Gage respectfully nodded. A fish totem pole would
have caught his attention. Such a woodcarving may have sounded odd, but Gage thought Meg was damn ingenious with her ideas. Given the competition she would have had this year had she been able enter, Gage would have voted for a totem pole over a papiermâché fish.

“We shouldn't have any trouble finding a good picnic spot by the water. Most everyone is staying here.” Meg shaded her gaze with the flat of her hand as she scanned the area. The profile she presented him was quite soft and feminine. The brim of a plain straw hat extended far over her forehead; it was unadorned except for a dark apricot-colored ribbon band that encircled the crown. He wondered why the hat contrasted so with the others she had worn. The statement this one gave off was simplicity and self-assuredness. It was completely unlike those gargantuan hats she'd worn previously with their blossoming flowers and bird wings and rosettes.

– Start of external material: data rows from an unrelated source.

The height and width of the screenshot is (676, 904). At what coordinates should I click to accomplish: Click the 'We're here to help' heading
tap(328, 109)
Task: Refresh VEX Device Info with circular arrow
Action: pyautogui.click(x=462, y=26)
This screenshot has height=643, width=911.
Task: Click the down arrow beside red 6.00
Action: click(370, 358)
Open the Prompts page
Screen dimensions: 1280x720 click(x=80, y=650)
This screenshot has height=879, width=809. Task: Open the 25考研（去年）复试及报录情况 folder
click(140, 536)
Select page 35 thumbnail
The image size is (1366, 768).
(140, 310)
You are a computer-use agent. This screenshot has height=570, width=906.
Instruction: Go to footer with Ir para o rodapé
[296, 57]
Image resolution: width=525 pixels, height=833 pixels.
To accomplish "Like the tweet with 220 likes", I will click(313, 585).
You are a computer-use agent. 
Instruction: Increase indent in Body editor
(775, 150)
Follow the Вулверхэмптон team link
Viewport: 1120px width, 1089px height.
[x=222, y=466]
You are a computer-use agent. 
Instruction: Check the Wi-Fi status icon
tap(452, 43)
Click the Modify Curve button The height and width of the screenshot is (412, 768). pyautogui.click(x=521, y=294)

“I was supposed to meet my friends, Ruth and Hildegarde,” she went on. “You remember them from the tearoom? Anyway, I wish I'd run into them so I could tell them there's been a change in plans.”

“I wasn't aware you were supposed to meet up.”

“Oh,” she blurted, “well, nothing was
really
set . . . I mean, they won't mind my not being with them. Once I tell them I'm with you.”

Gage could have sworn he caught her blushing. Normally, he would have liked knowing he could make a woman's cheeks color. Right now, he felt like a low-down dog. He couldn't afford to let her get to him.

Kissing her once had been to charm her.

Kissing her twice had been because he'd wanted to.

Kissing her a third time would be tempting fate.

So Gage vowed he wasn't going to kiss Meg today.

“Miss Brooks, where is it your brother fished last year when he won the contest? Let's try that spot,” Gage suggested as they continued to walk through the crowd.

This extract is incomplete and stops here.